* _Exercises to complete_:
[a] Using the downtime analysis, answer the following:
(i) At what time (PST) on Monday was the issue identified and patching of Dialer servers begun?
(ii) Whose STUN servers were not identifying the domain names correctly?
(iii) Which DNS service is now used internally in place of Cloudflare (1.1.1.1)?
[b] Summarize the downtime analysis in two sentences.
[c] Extend the downtime analysis with a few sentences that follow on from its final line.

* _Selected passage_:
----

The Event – Technical Analysis of Downtime Due to Lack of Audio Data via WebRTC RTP on August 31st, 2020.

General Timeline:

  • Sunday ~3AM -6AM PST – Level 3 / CenturyLink goes down. Cloudflare is affected taking down major services and websites globally. All traffic to Level 3 returns 500 error codes (Missing or Invalid Routes).
  • Sunday ~6AM PST – Cloudflare reroutes traffic around CenturyLink, some services are still affected particularly those on or near CenturyLink endpoints.
  • Sunday ~9 AM PST – Level 3 / CenturyLink comes back online.
  • Monday ~6:00 AM PST we started receiving reports of lack of audio data to the Dialer.
  • Monday ~10 AM PST we noticed that is was only effecting certain accounts, making it more difficult to troubleshoot and isolate. We begin a session with Amazon to investigate any network troubles that could be causing this.
  • Monday at 1:05 PM PST – We identified the issue and began patching Dialer servers. The issue was that Google’s STUN Servers were not identifying our domain names correctly causing bogus connections when connecting to dialers via WebRTC. This was identified to have been a badly cached DNS route by Google due to the Sunday disturbance at Level 3. We switched to our Telco Provider’ss STUN Servers to mitigate further issues and also to have access to logs and service our Telco can provide that Google will not.
  • Monday ~1:45PM PST – Last of the fixes concluded around 1:45PM and everyone resumed operations.

Read about CenturyLink / Level 3 Outage Post Mortem by Cloudflare

Steps to Monitor and Prevent from Occurring Again

  • Only use Telnyx STUN and TURN Servers for WebRTC Signaling instead of relying on Google’s Public STUN Service.
    • This provides a reliable source of STUN and TURN specifically for our purposes.
    • We have a great relationship and quick response from Telnyx, so if any issues or changes occur with their service we are notified and we can investigate logs and traffic data.
  • Removed Google and alternative STUN and TURN Servers from the Client Side Webphone.
  • Switch to IBM Quad9 DNS (9.9.9.9) internally instead of Cloudflare (1.1.1.1) due to the recent upsets at Cloudflare and their upstream providers.
    • If any similar issues arise investigate Dialer DNS’s settings first.

----

* _Items listed in a dataset_:
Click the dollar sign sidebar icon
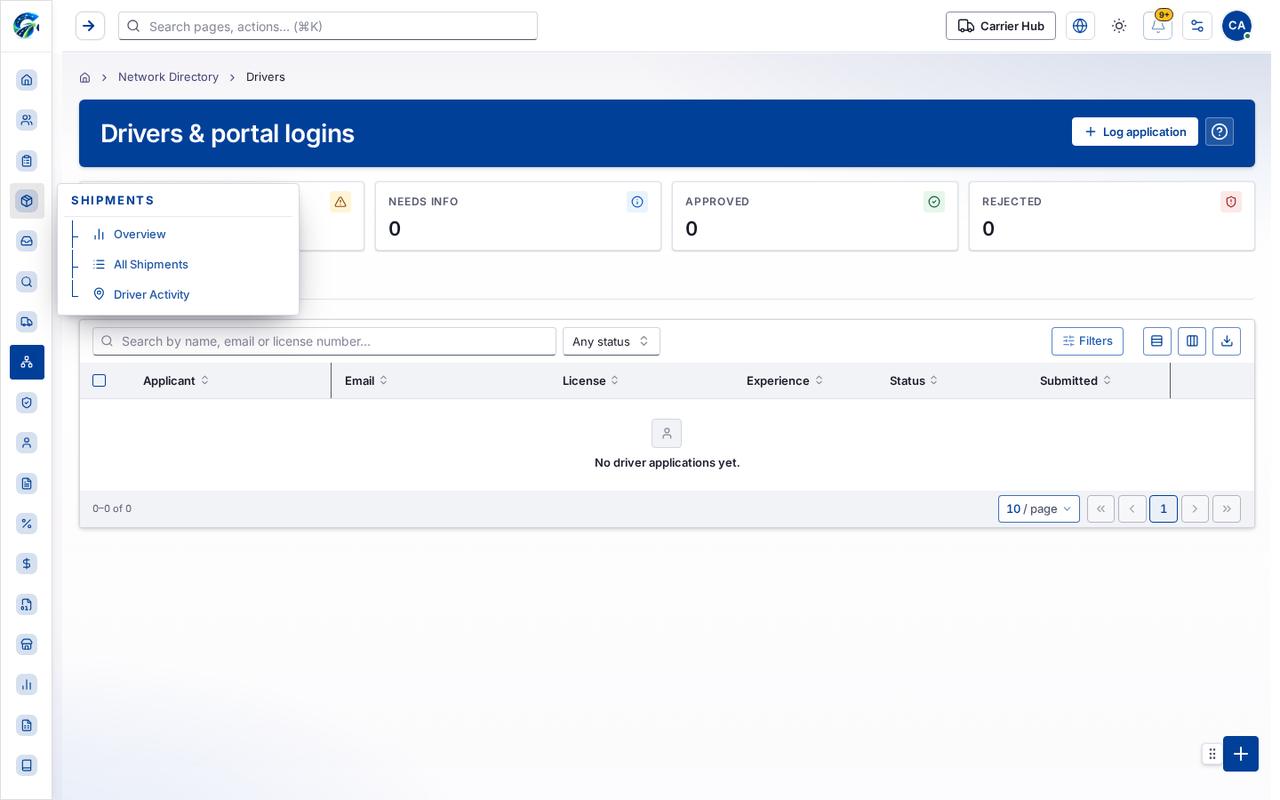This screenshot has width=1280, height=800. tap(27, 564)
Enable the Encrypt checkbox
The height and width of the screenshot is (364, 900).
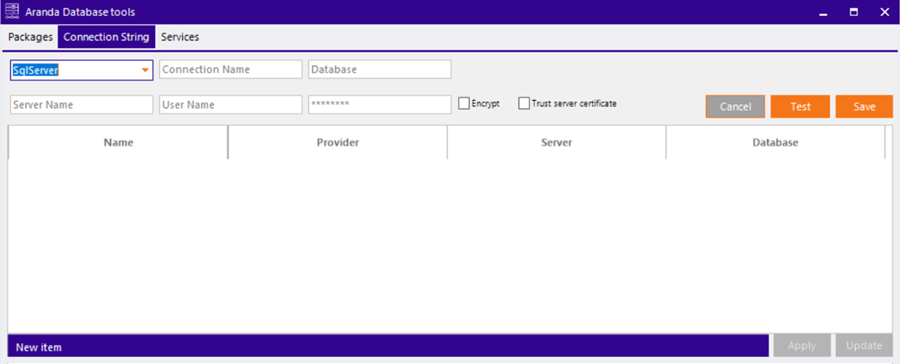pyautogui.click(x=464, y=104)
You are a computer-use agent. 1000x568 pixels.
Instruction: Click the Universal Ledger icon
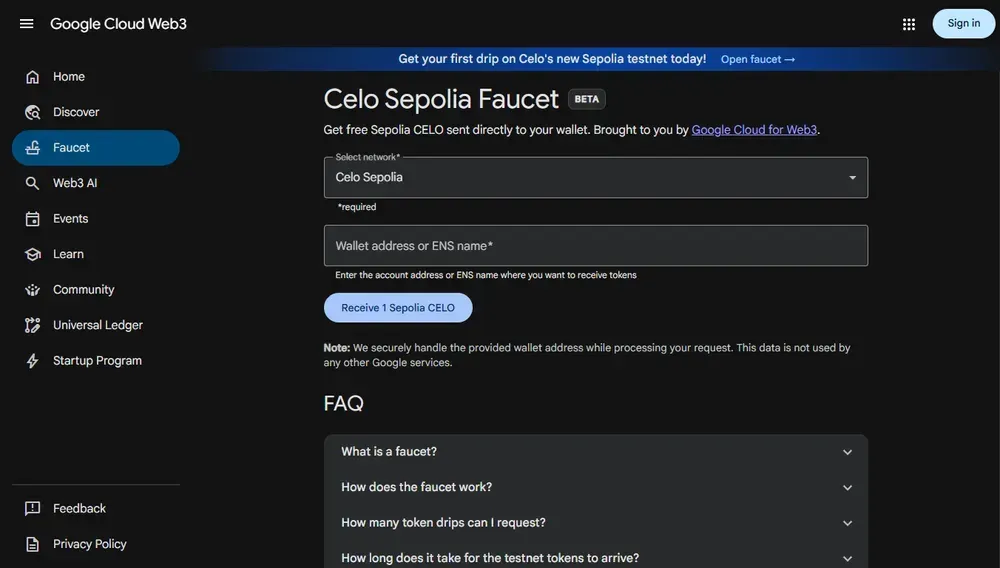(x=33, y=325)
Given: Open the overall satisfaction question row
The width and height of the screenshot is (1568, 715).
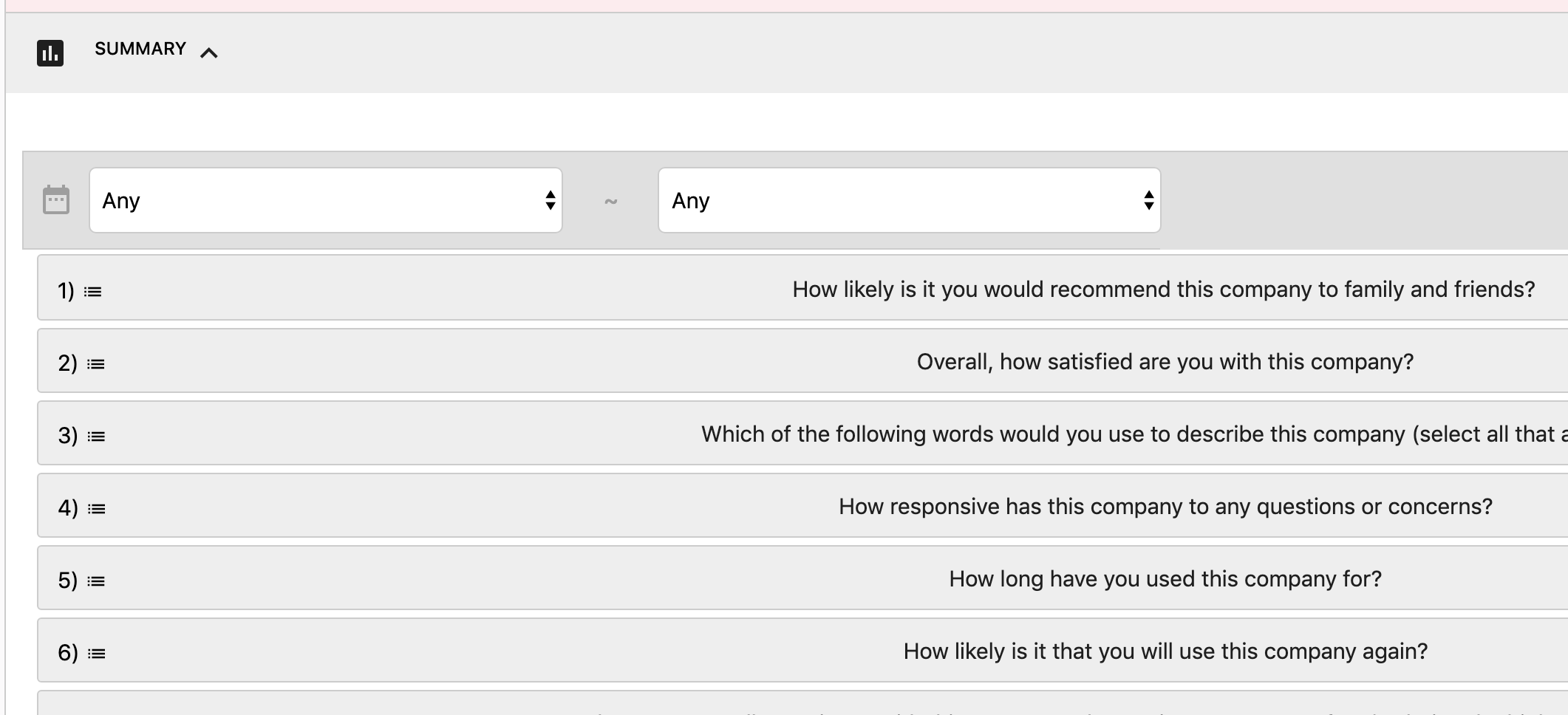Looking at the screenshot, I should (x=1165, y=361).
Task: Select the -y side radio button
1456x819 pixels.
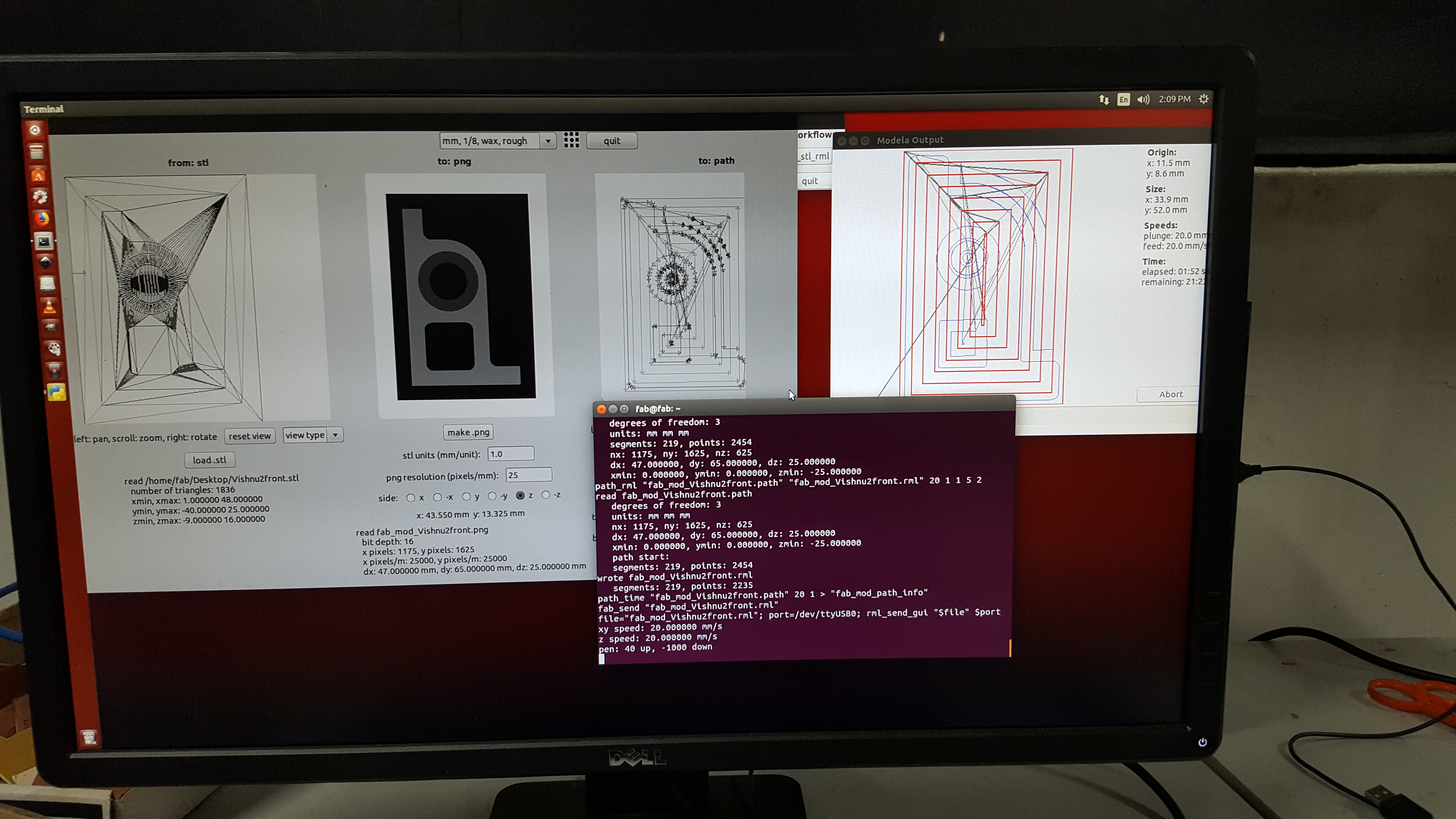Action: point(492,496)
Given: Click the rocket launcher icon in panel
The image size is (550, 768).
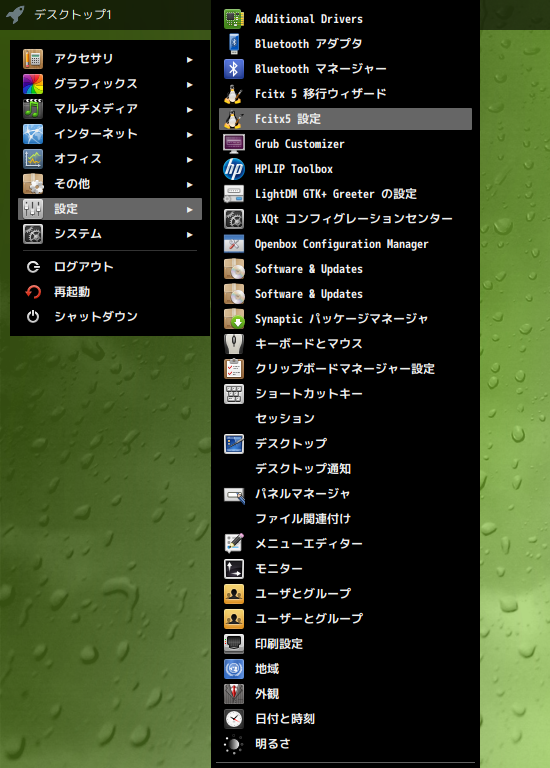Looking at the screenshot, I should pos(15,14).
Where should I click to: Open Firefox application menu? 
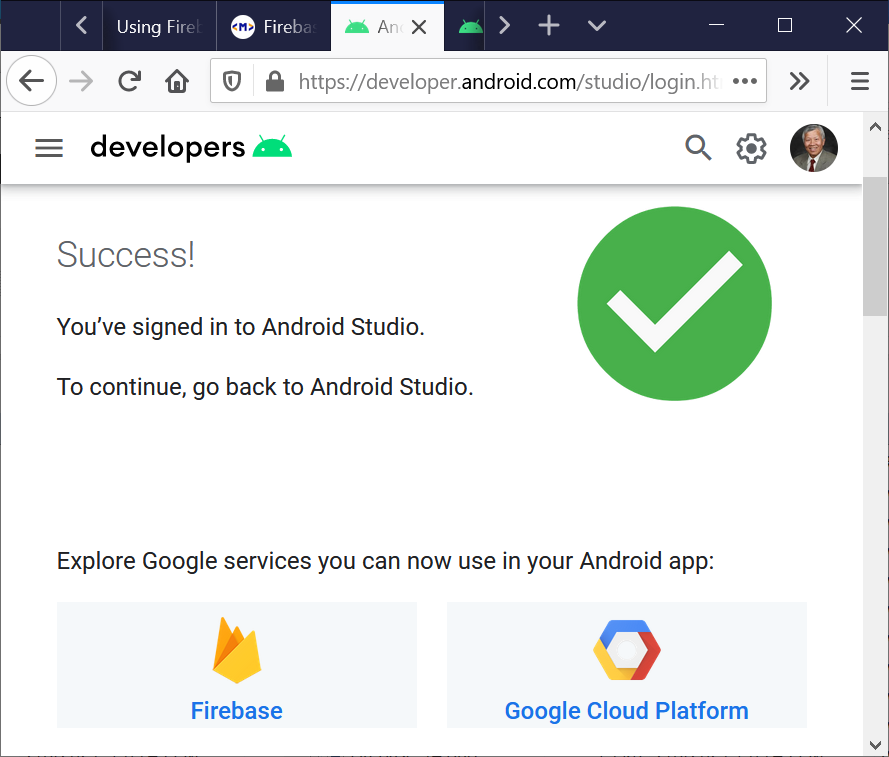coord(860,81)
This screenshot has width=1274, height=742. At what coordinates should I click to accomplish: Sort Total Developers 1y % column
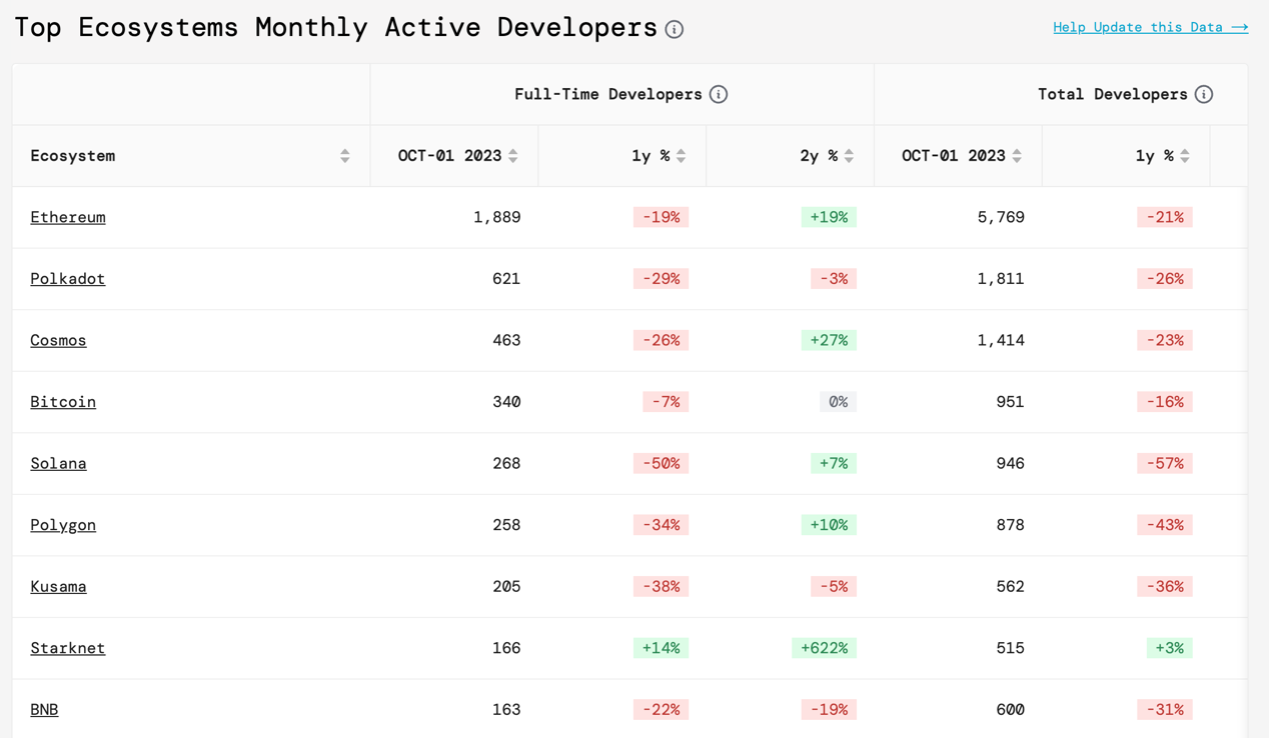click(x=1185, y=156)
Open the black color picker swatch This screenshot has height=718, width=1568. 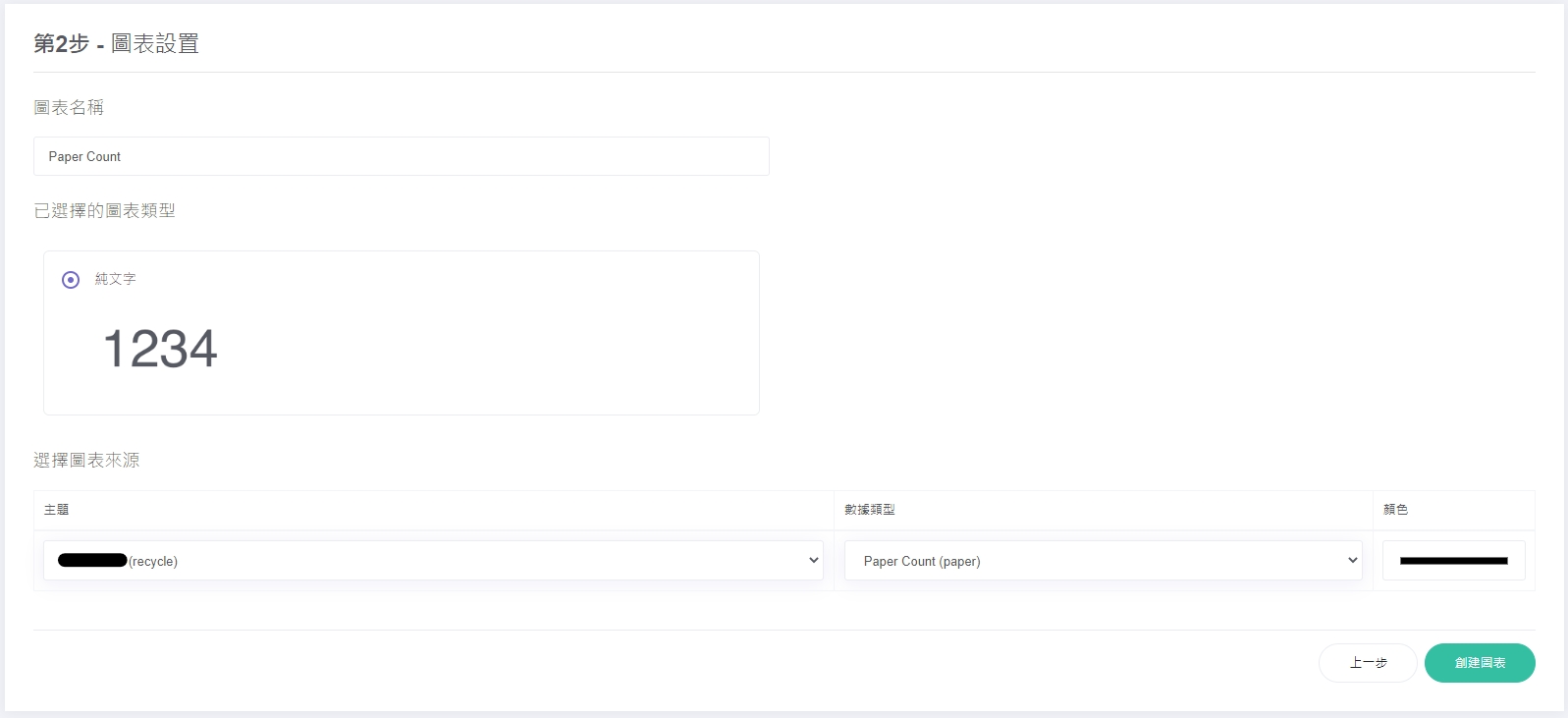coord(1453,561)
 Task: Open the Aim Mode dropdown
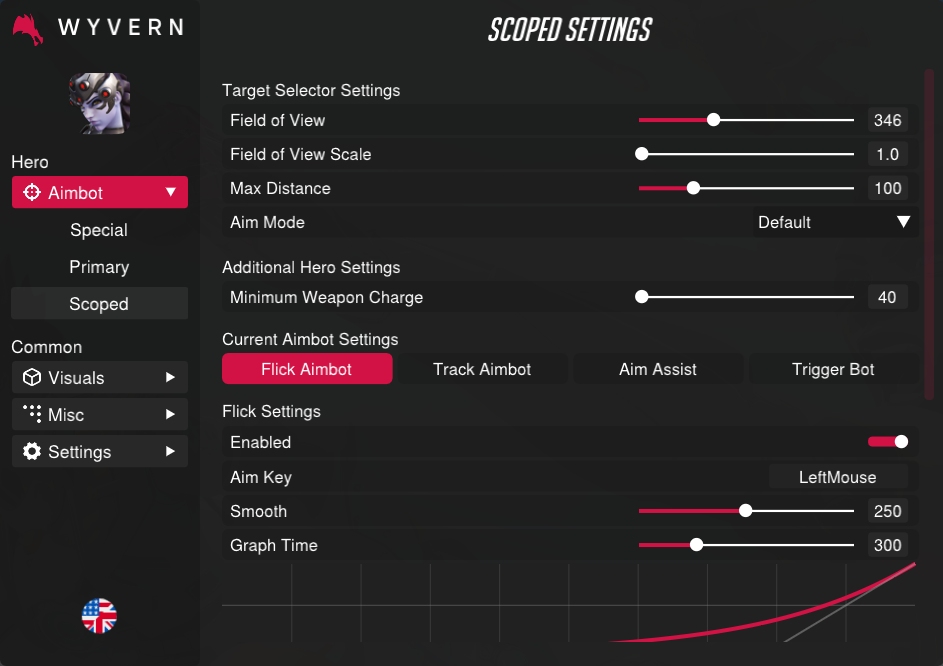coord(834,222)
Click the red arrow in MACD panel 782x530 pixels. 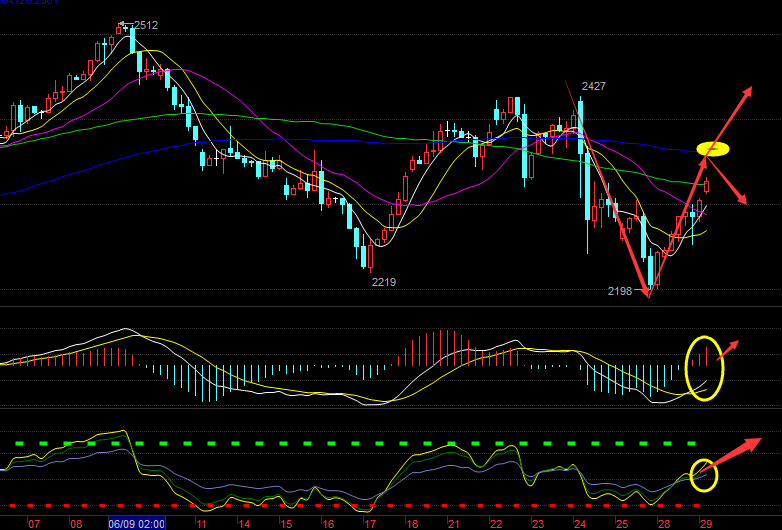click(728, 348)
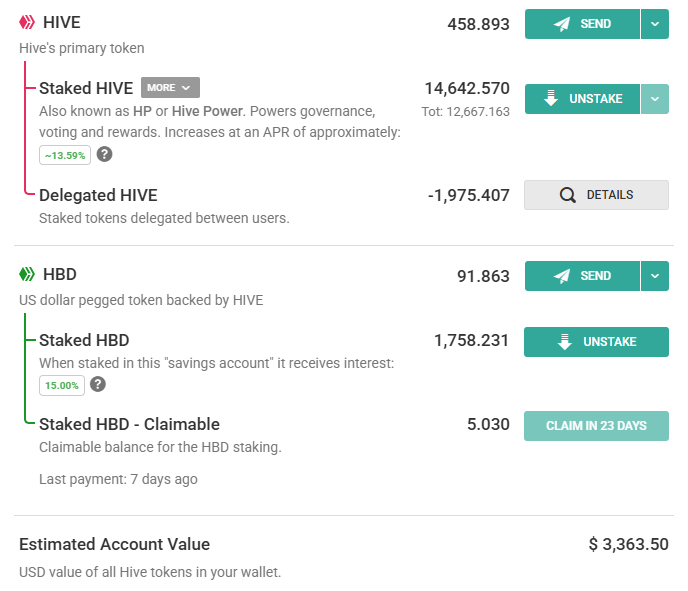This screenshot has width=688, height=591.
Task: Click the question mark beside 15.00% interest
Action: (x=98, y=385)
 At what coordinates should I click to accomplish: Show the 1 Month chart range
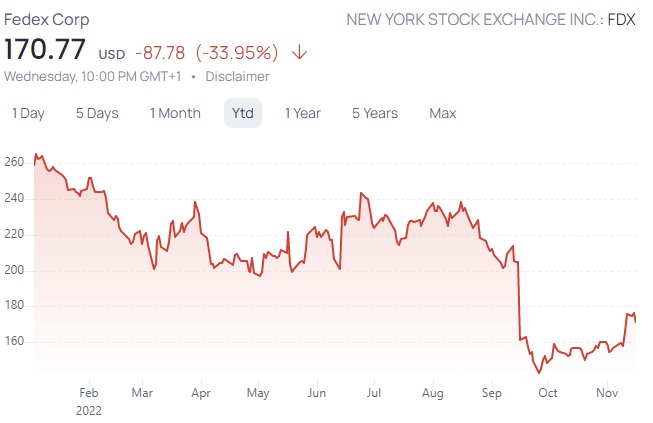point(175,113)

----

* _Responses to the exercise_:
[a]
(i) 1:05 PM PST
(ii) Google's
(iii) IBM Quad9 DNS (9.9.9.9)

[b] After a Sunday outage at Level 3 / CenturyLink affected Cloudflare and major services, certain accounts lost audio data to the Dialer on Monday because Google's STUN servers, relying on a badly cached DNS route, were not identifying the domain names correctly. The issue was resolved by switching to the Telco provider's STUN servers, and recurrence is to be prevented by using only Telnyx STUN and TURN servers, removing Google and alternative servers from the client-side webphone, and switching internally from Cloudflare to IBM Quad9 DNS.

[c]
  • Change TTL for all Dialer Subdomains back to 300 to prevent Global Outage DNS Cache issues like this from effecting us for longer than 5 minutes.

The Beginning

We were tearing our hair out at the beginning of this fiasco because nothing had changed over the weekend. No development, no updates, and Friday all was normal. Once we started getting reports, we started scouring logs, checking connections, restarted servers, recommissioning servers to change the hardware zones, and nothing was working. All systems were nominal. HTTP Traffic was perfect, load was perfect, web sockets were connecting without a problem, the only issue was that audio data was lagging out, not connecting, not being received and generally not working.

Suddenly, Exceptions

With over 10 Dialers now inoperable, things were beginning to escalate but upon checking all accounts we realized that a few were still working fine. We then assumed that it was a networking issue at Amazon with the specific instances, albeit strange that they should all happen at the same time. We have never such a massive failure on multiple Dialer’s before, because we have many subsystems to separate concerns and keep the system going should one fail. But without audio, it is hard to run a call center. There was also no indication as to errors or problems occurring in any logs on any of the machines. We then contacted Amazon AWS and spent a few hours with their networking technicians and support to no avail. RTP Traffic WAS flowing, it WAS being accepted, it JUST wasn’t working on the Webphone.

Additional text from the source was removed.